▶ Provided data
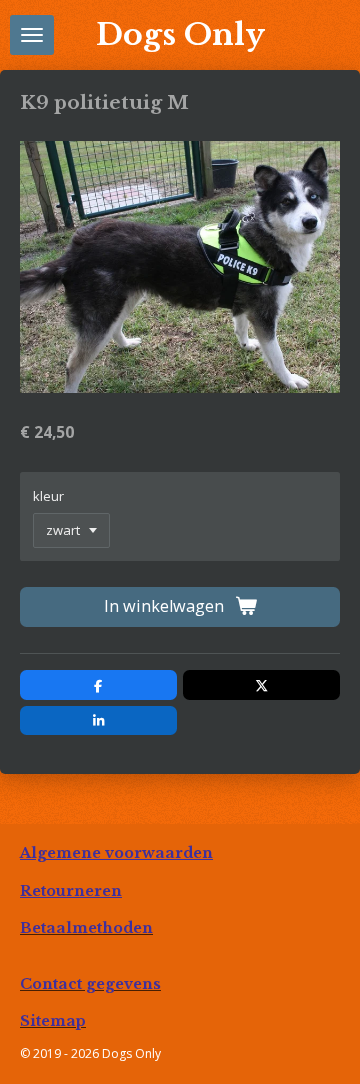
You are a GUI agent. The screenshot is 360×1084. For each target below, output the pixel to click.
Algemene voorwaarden (116, 853)
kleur (48, 496)
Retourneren (71, 891)
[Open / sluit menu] (32, 35)
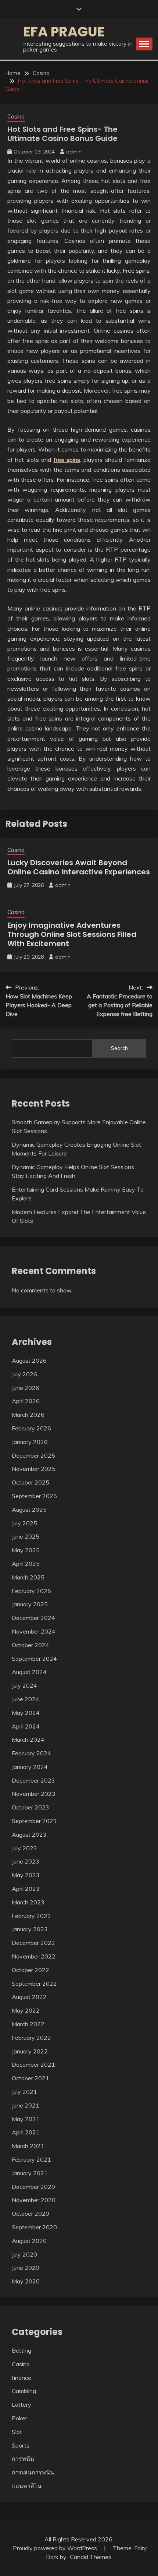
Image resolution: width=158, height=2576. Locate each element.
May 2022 (26, 2010)
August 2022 (29, 1996)
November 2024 (33, 1631)
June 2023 (25, 1861)
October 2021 (30, 2078)
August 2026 (29, 1360)
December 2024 (33, 1617)
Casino (16, 116)
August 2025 (29, 1509)
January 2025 (30, 1604)
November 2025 (33, 1468)
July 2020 (24, 2254)
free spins (67, 459)
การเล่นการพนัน (33, 2472)
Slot (17, 2431)
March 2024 (28, 1739)
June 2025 (25, 1536)
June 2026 (25, 1387)
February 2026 (31, 1428)
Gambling (24, 2391)
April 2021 (26, 2132)
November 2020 (33, 2200)
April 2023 (26, 1888)
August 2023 (29, 1834)
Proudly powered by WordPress (55, 2548)
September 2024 (34, 1658)
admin (74, 151)
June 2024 (25, 1699)
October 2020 (30, 2213)
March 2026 (28, 1414)
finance (21, 2377)
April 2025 (26, 1563)
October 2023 (30, 1807)
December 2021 (33, 2064)
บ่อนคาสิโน (27, 2486)
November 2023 (33, 1793)
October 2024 (30, 1645)
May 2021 (26, 2119)
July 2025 (24, 1523)
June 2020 (25, 2267)
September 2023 (34, 1821)
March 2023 (28, 1902)
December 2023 (33, 1780)
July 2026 (24, 1374)
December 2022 (33, 1942)
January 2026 (30, 1442)
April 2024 (26, 1726)
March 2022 (28, 2024)
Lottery (21, 2404)
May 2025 (26, 1550)
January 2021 (30, 2173)
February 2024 (31, 1753)
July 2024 (24, 1685)
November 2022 (33, 1956)
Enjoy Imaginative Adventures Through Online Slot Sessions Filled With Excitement (71, 934)
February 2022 (31, 2037)
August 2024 (29, 1672)
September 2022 (34, 1983)
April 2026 (26, 1401)
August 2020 (29, 2240)
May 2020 (26, 2281)
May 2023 (26, 1875)
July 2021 (24, 2091)
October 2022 (30, 1970)
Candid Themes (90, 2557)
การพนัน (23, 2458)
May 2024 (26, 1712)
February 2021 (31, 2159)
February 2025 (31, 1591)
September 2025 (34, 1496)
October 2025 (30, 1482)
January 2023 (30, 1929)
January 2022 (30, 2051)
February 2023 (31, 1915)
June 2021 (25, 2105)
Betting (21, 2350)
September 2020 (34, 2227)
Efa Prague (64, 31)
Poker (19, 2418)
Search (119, 1048)
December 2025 (33, 1455)
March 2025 (28, 1577)
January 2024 (30, 1766)
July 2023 (24, 1848)
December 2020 (33, 2186)
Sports (20, 2445)
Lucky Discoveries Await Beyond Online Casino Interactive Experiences (78, 867)
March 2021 (28, 2145)
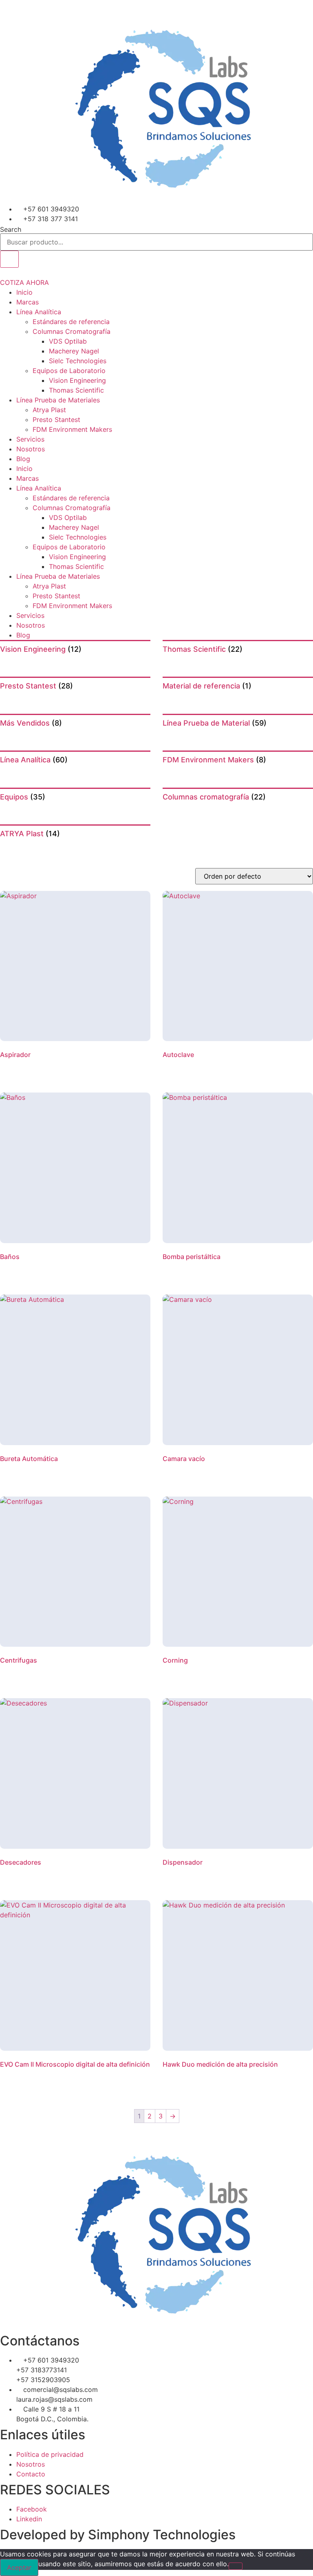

▶ Work instructions
Lines containing the word "August": say how many there are in the material, with no other text.

▶ Answer
6